**WHAT THE TASK REQUIRES**
Please print exactly the lines from the line containing "You are a GUI" through the end of the data, no more, and keep pictures out of the copy.

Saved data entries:

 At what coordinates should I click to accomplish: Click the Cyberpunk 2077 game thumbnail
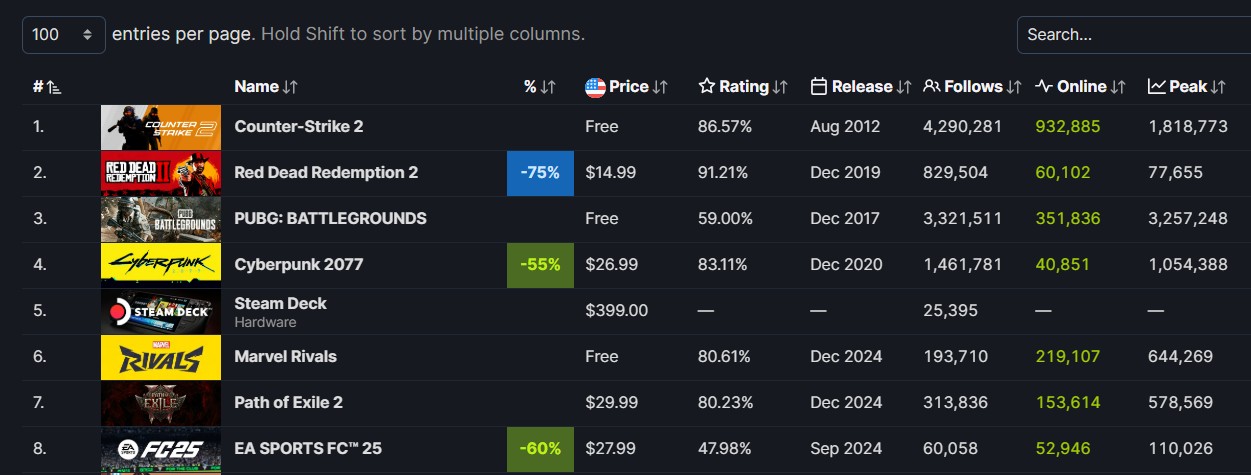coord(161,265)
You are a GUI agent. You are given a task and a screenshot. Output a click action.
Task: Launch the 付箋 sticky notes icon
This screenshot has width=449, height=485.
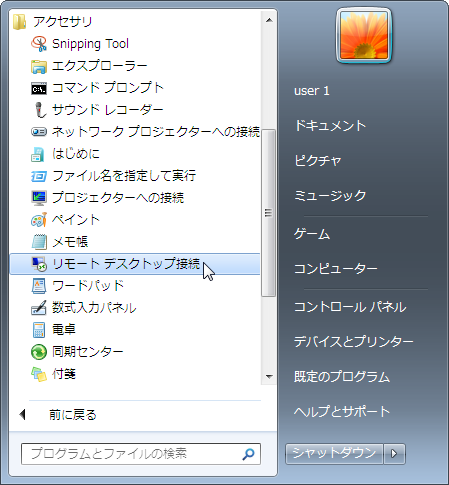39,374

**OUTPUT OF THE TASK**
You are a GUI agent. You are given a task and a screenshot. Output a click action.
Task: Launch the 付箋 sticky notes icon
This screenshot has width=449, height=485.
39,374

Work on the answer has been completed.